The first step is to add a Thread Group. This will determine how much load is applied to Cassandra. Load is adjusted by increasing or decreasing the number of threads in the thread group.

After creating the thread group you can confirm that the Cassandra JMeter plugin has been loaded correctly. Select the Thread Group, right click and a pull down menu will appear. Select Add, then Sampler. The 7 Cassandra Samplers should be included in the list. See the screenshot below.

The fist step in a Cassandra JMeter experiment is selecting the CassandraProperties. This defines how Jmeter will communicate with the Cassandra cluster. Again right click the Thread Group -> Add -> Config Element -> CassandraProperties. Lets walk through an example screenshot

Important note - when changing the values in these fields click the downarrow button on the left and select Edit. You can then enter the required value. You cannot enter the value directly.

  • cassandraServers defines the Cassandra server names JMeter will communicate with, these can be IP addresses or fully qualified names. You need to also include the rpc_port (as defined in cassandra.yaml) on which Cassandra is listening for Thrift clients - in this example 7102. Format is server_name:port. You do not have to list all the servers in the cluster, one is the minimum requirement. This list is essentially the Cassandra co-ordinator nodes that will be used.
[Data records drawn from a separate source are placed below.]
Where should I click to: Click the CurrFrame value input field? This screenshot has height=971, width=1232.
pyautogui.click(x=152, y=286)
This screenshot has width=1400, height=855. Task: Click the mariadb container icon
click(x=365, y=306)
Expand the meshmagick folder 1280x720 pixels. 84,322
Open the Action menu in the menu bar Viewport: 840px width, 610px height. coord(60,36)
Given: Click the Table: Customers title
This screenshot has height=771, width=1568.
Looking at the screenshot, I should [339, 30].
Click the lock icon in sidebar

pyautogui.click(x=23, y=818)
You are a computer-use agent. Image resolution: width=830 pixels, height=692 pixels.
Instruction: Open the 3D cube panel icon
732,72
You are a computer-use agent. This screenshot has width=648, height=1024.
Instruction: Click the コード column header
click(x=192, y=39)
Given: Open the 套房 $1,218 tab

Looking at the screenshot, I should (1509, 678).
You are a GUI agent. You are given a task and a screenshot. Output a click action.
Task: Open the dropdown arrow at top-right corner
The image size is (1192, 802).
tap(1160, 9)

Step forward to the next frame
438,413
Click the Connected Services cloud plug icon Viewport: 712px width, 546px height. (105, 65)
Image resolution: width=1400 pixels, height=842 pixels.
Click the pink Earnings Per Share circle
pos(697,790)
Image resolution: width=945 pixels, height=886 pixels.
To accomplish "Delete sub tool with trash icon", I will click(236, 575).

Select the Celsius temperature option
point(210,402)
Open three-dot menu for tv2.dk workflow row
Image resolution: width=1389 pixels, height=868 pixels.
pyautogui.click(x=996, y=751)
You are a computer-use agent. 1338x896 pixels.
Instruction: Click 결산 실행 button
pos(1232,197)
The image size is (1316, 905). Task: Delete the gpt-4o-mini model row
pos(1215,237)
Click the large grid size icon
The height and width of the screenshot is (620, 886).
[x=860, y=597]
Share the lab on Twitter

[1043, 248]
  • clientType defines the communication protocol, this can be Astyanax or Thrift. For Astyanax as in the example below enter com.netflix.jmeter.connections.AstyanaxConnection. For Thrift use com.netflix.jmeter.connections.thrift.ThriftConnection.

  • clusterName is the cluster name as defined by field cluster_name in the cassandra.yaml file

  • keyspace is the keyspace in the cluster to send all requests. Note this means that each thread group can only send load to a single keyspace. It can, however, send load to different Column Families within a keyspace.

  • maxConnsPerHost - for each server listed in the cassandraServers field JMeter will establish this number of connections. For example if there are 6 servers in the list and maxConnsPerHost is set to 10 then a maximum of 60 connections will be established. You can test how many have actually been established using netstat -a

  • readConsistency / writeConsistency This determines what consistency level to use for reads abd writes to the cluster.

If Astyanax is selected then Consistencies must be one of

CL_ONE Get confirmation from a single node (fastest)
CL_TWO Get confirmation from 2 nodes
CL_THREE Get confirmation from 3 nodes
CL_QUORUM Get confirmation from the majority of nodes (don't use in multiregion)
CL_EACH_QUORUM In multiregional get confirmation from quarum in each region
CL_LOCAL_QUORUM In multiregional get confirmation from quarum in current region only
CL_ALL Get confirmation from all replicas

If Thrift is selected the equivalent options are ONE, TWO, THREE, QUORUM, EACH_QUORUM, LOCAL_QUORUM, ALL

User defined data

Often we want to load specific data into or get a specific row from cluster. This is achieved using a CSV file. As usual right click on Thread Group -> Add -> Config Element -> CSV Data Set Config.

See the screenshot below for an example. First we specify the filename of the data. Next the layout of this file is specified. By default fields are seperated by a comma but this can be tab, space etc. In the example each line of the file wiki_example.csv contains a rowid and the value to place in this row.

The file wiki_example.csv must exist in the JMeter home directory. Its format would be something like

1,my_data_aaa
2,my_data_bbb
3,my_data_ccc
...

Each time the CSV Data Set is encountered in the experiment by a thread a single line will be read and two variables, ${rowid} and ${value} will be loaded. Each thread gets its own copy of these variables.

The sharing mode determines how the file is shared between threads. Recycle on EOF and Stop thread on EOF determine what to do when the file is exhausted.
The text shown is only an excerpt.